_Problem to solve:_
Would you write out the entries below, every one of them, exactly?

=====

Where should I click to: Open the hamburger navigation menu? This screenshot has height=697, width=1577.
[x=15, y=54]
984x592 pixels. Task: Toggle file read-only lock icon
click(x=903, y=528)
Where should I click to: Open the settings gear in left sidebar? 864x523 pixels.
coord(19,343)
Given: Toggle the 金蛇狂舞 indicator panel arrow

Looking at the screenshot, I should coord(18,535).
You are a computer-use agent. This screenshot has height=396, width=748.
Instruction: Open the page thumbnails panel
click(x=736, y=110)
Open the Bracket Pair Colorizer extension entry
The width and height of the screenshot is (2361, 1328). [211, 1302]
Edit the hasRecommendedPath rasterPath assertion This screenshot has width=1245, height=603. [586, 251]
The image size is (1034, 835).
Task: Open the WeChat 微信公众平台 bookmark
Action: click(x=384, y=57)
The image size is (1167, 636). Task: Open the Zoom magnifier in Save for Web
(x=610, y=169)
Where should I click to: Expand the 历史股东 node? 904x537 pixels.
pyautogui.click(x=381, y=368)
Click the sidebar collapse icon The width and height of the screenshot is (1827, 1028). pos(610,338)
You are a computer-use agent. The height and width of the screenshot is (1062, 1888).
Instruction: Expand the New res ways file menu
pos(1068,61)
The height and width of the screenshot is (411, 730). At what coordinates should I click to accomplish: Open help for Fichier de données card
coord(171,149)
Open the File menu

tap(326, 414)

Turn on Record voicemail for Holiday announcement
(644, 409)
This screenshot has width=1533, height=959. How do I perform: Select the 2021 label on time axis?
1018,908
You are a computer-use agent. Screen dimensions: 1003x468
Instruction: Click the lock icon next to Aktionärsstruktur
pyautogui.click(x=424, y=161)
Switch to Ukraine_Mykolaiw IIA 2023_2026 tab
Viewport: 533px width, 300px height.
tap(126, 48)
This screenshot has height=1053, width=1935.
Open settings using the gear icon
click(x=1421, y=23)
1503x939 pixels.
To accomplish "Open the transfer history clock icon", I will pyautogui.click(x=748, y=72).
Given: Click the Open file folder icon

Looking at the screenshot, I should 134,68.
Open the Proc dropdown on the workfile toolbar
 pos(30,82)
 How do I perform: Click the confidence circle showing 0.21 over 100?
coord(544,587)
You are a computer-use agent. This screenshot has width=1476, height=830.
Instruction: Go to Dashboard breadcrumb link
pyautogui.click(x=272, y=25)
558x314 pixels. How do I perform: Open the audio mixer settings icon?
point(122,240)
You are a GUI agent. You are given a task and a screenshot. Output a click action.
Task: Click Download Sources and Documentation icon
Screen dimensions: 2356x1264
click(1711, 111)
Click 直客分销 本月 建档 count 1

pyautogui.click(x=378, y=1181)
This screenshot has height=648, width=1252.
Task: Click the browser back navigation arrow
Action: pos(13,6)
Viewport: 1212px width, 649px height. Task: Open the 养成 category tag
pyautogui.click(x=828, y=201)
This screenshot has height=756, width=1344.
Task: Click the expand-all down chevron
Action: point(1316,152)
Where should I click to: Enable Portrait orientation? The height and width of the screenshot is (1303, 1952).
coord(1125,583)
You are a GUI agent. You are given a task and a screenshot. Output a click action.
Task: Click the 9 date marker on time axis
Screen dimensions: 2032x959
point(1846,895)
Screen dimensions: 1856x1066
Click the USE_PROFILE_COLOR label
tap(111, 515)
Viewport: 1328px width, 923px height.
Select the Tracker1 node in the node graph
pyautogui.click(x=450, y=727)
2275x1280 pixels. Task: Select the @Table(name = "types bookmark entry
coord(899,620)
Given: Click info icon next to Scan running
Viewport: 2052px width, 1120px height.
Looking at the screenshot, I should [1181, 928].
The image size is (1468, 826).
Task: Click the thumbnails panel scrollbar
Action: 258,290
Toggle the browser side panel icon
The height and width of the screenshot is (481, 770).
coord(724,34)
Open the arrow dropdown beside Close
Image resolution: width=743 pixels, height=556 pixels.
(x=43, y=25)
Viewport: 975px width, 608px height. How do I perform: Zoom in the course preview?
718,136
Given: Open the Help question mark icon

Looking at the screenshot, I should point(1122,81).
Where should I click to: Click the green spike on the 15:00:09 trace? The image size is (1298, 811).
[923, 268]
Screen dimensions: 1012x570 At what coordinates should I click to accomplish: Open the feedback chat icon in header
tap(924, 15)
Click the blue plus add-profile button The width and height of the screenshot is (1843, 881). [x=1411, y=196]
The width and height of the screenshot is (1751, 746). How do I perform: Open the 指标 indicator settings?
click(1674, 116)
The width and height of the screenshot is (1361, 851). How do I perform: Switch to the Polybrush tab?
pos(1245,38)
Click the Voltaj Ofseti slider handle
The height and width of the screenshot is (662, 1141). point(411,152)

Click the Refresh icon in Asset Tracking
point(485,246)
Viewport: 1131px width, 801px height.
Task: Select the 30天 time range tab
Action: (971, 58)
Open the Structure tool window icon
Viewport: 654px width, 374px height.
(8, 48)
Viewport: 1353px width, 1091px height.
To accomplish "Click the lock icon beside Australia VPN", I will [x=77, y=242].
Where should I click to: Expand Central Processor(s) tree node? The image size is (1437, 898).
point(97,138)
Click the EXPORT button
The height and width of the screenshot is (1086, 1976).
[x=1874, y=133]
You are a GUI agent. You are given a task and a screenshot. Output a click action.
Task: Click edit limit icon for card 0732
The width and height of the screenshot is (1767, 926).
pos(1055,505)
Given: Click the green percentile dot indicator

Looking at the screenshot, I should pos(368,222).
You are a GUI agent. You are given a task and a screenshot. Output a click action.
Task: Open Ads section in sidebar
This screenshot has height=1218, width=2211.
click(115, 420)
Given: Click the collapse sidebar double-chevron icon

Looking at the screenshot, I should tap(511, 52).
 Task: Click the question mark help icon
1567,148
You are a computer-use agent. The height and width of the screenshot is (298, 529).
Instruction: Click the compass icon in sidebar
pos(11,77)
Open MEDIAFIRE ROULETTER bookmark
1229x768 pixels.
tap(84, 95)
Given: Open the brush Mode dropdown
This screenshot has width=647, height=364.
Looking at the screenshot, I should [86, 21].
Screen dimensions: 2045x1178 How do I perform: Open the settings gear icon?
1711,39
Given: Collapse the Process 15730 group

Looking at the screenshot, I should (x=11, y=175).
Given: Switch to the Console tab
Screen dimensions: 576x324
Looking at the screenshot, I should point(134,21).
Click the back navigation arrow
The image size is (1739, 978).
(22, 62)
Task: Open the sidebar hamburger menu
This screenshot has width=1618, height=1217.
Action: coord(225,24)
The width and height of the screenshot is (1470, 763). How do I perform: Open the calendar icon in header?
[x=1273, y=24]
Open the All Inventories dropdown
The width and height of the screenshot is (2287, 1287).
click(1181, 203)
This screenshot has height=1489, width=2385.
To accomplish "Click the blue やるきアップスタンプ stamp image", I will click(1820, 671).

=====

_Written solution:_
Where should I click to: Open the hamburger navigation menu? This screenshot has height=697, width=1577.
[x=15, y=54]
984x592 pixels. Task: Toggle file read-only lock icon
click(x=903, y=528)
Where should I click to: Open the settings gear in left sidebar? 864x523 pixels.
coord(19,343)
Given: Toggle the 金蛇狂舞 indicator panel arrow

Looking at the screenshot, I should coord(18,535).
You are a computer-use agent. This screenshot has height=396, width=748.
Instruction: Open the page thumbnails panel
click(x=736, y=110)
Open the Bracket Pair Colorizer extension entry
The width and height of the screenshot is (2361, 1328). [211, 1302]
Edit the hasRecommendedPath rasterPath assertion This screenshot has width=1245, height=603. [586, 251]
The image size is (1034, 835).
Task: Open the WeChat 微信公众平台 bookmark
Action: click(x=384, y=57)
The image size is (1167, 636). Task: Open the Zoom magnifier in Save for Web
(x=610, y=169)
Where should I click to: Expand the 历史股东 node? 904x537 pixels.
pyautogui.click(x=381, y=368)
Click the sidebar collapse icon The width and height of the screenshot is (1827, 1028). pos(610,338)
You are a computer-use agent. The height and width of the screenshot is (1062, 1888).
Instruction: Expand the New res ways file menu
pos(1068,61)
The height and width of the screenshot is (411, 730). At what coordinates should I click to accomplish: Open help for Fichier de données card
coord(171,149)
Open the File menu

tap(326, 414)

Turn on Record voicemail for Holiday announcement
(644, 409)
This screenshot has width=1533, height=959. How do I perform: Select the 2021 label on time axis?
1018,908
You are a computer-use agent. Screen dimensions: 1003x468
Instruction: Click the lock icon next to Aktionärsstruktur
pyautogui.click(x=424, y=161)
Switch to Ukraine_Mykolaiw IIA 2023_2026 tab
Viewport: 533px width, 300px height.
tap(126, 48)
This screenshot has height=1053, width=1935.
Open settings using the gear icon
click(x=1421, y=23)
1503x939 pixels.
To accomplish "Open the transfer history clock icon", I will pyautogui.click(x=748, y=72).
Given: Click the Open file folder icon

Looking at the screenshot, I should 134,68.
Open the Proc dropdown on the workfile toolbar
 pos(30,82)
 How do I perform: Click the confidence circle showing 0.21 over 100?
coord(544,587)
You are a computer-use agent. This screenshot has width=1476, height=830.
Instruction: Go to Dashboard breadcrumb link
pyautogui.click(x=272, y=25)
558x314 pixels. How do I perform: Open the audio mixer settings icon?
point(122,240)
You are a GUI agent. You are given a task and a screenshot. Output a click action.
Task: Click Download Sources and Documentation icon
Screen dimensions: 2356x1264
click(1711, 111)
Click 直客分销 本月 建档 count 1

pyautogui.click(x=378, y=1181)
This screenshot has height=648, width=1252.
Task: Click the browser back navigation arrow
Action: pos(13,6)
Viewport: 1212px width, 649px height. Task: Open the 养成 category tag
pyautogui.click(x=828, y=201)
This screenshot has height=756, width=1344.
Task: Click the expand-all down chevron
Action: point(1316,152)
Where should I click to: Enable Portrait orientation? The height and width of the screenshot is (1303, 1952).
coord(1125,583)
You are a GUI agent. You are given a task and a screenshot. Output a click action.
Task: Click the 9 date marker on time axis
Screen dimensions: 2032x959
point(1846,895)
Screen dimensions: 1856x1066
Click the USE_PROFILE_COLOR label
tap(111, 515)
Viewport: 1328px width, 923px height.
Select the Tracker1 node in the node graph
pyautogui.click(x=450, y=727)
2275x1280 pixels. Task: Select the @Table(name = "types bookmark entry
coord(899,620)
Given: Click info icon next to Scan running
Viewport: 2052px width, 1120px height.
Looking at the screenshot, I should [1181, 928].
The image size is (1468, 826).
Task: Click the thumbnails panel scrollbar
Action: 258,290
Toggle the browser side panel icon
The height and width of the screenshot is (481, 770).
coord(724,34)
Open the arrow dropdown beside Close
Image resolution: width=743 pixels, height=556 pixels.
(x=43, y=25)
Viewport: 975px width, 608px height. How do I perform: Zoom in the course preview?
718,136
Given: Open the Help question mark icon

Looking at the screenshot, I should point(1122,81).
Where should I click to: Click the green spike on the 15:00:09 trace? The image size is (1298, 811).
[923, 268]
Screen dimensions: 1012x570 At what coordinates should I click to accomplish: Open the feedback chat icon in header
tap(924, 15)
Click the blue plus add-profile button The width and height of the screenshot is (1843, 881). [x=1411, y=196]
The width and height of the screenshot is (1751, 746). How do I perform: Open the 指标 indicator settings?
click(1674, 116)
The width and height of the screenshot is (1361, 851). How do I perform: Switch to the Polybrush tab?
pos(1245,38)
Click the Voltaj Ofseti slider handle
The height and width of the screenshot is (662, 1141). point(411,152)

Click the Refresh icon in Asset Tracking
point(485,246)
Viewport: 1131px width, 801px height.
Task: Select the 30天 time range tab
Action: (971, 58)
Open the Structure tool window icon
Viewport: 654px width, 374px height.
(8, 48)
Viewport: 1353px width, 1091px height.
To accomplish "Click the lock icon beside Australia VPN", I will [x=77, y=242].
Where should I click to: Expand Central Processor(s) tree node? The image size is (1437, 898).
point(97,138)
Click the EXPORT button
The height and width of the screenshot is (1086, 1976).
[x=1874, y=133]
You are a GUI agent. You are given a task and a screenshot. Output a click action.
Task: Click edit limit icon for card 0732
The width and height of the screenshot is (1767, 926).
pos(1055,505)
Given: Click the green percentile dot indicator

Looking at the screenshot, I should pos(368,222).
You are a GUI agent. You are given a task and a screenshot. Output a click action.
Task: Open Ads section in sidebar
This screenshot has height=1218, width=2211.
click(115, 420)
Given: Click the collapse sidebar double-chevron icon

Looking at the screenshot, I should tap(511, 52).
 Task: Click the question mark help icon
1567,148
You are a computer-use agent. The height and width of the screenshot is (298, 529).
Instruction: Click the compass icon in sidebar
pos(11,77)
Open MEDIAFIRE ROULETTER bookmark
1229x768 pixels.
tap(84, 95)
Given: Open the brush Mode dropdown
This screenshot has width=647, height=364.
Looking at the screenshot, I should [86, 21].
Screen dimensions: 2045x1178 How do I perform: Open the settings gear icon?
1711,39
Given: Collapse the Process 15730 group

Looking at the screenshot, I should (x=11, y=175).
Given: Switch to the Console tab
Screen dimensions: 576x324
Looking at the screenshot, I should point(134,21).
Click the back navigation arrow
The image size is (1739, 978).
(22, 62)
Task: Open the sidebar hamburger menu
This screenshot has width=1618, height=1217.
Action: coord(225,24)
The width and height of the screenshot is (1470, 763). How do I perform: Open the calendar icon in header?
[x=1273, y=24]
Open the All Inventories dropdown
The width and height of the screenshot is (2287, 1287).
click(1181, 203)
This screenshot has height=1489, width=2385.
To accomplish "Click the blue やるきアップスタンプ stamp image", I will click(1820, 671).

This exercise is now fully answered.